Study material:
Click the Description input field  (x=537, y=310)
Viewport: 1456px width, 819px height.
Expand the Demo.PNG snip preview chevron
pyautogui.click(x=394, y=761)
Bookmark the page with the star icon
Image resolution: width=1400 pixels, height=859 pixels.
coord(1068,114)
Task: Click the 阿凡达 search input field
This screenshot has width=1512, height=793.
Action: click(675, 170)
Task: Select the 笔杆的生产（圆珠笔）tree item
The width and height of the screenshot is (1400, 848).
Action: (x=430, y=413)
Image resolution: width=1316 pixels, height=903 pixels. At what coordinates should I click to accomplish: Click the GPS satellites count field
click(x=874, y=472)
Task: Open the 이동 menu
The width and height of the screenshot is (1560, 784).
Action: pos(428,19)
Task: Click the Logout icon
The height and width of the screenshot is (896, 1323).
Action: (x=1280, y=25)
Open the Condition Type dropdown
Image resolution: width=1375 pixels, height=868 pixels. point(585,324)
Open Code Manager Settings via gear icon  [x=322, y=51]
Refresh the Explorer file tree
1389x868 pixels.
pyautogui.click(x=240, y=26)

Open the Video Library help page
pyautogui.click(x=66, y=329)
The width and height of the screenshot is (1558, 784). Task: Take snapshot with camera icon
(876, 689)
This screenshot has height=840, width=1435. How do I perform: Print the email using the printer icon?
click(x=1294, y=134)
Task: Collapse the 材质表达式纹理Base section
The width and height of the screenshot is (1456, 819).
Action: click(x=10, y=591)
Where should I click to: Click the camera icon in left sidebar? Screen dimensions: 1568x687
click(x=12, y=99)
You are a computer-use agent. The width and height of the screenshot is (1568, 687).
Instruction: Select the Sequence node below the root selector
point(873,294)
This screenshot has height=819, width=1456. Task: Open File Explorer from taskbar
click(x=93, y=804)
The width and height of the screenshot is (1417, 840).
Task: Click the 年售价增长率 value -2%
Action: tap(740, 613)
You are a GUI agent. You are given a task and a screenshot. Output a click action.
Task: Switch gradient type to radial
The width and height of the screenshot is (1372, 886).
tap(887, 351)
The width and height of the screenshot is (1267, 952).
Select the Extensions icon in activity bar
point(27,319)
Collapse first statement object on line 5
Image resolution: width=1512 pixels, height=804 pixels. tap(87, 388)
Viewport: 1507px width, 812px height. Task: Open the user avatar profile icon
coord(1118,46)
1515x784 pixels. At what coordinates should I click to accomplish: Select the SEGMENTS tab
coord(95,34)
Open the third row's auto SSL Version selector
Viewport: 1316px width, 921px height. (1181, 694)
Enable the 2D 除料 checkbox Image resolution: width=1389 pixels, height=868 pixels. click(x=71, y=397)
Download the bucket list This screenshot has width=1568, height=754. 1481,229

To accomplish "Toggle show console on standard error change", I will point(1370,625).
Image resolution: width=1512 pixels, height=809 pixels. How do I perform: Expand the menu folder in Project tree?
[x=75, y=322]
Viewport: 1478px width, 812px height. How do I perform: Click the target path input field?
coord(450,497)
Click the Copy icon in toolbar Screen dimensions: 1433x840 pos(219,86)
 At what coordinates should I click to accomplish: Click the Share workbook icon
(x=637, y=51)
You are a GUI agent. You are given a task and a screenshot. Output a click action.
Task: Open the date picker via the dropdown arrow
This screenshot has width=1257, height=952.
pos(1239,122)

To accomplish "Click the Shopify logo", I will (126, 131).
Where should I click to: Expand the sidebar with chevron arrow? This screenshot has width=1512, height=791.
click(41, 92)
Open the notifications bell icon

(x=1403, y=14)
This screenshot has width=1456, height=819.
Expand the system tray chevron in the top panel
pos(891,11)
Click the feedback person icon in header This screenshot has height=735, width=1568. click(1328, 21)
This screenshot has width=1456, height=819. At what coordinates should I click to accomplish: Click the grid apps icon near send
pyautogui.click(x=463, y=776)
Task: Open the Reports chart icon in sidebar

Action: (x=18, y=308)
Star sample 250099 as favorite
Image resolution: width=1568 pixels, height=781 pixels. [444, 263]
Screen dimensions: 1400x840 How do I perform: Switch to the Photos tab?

Exercise prompt: Copy out every line from the material above in which the word "Switch" appears.

Your solution:
Task: Switch gradient type to radial
Screen dimensions: 1400x840 How do I perform: Switch to the Photos tab?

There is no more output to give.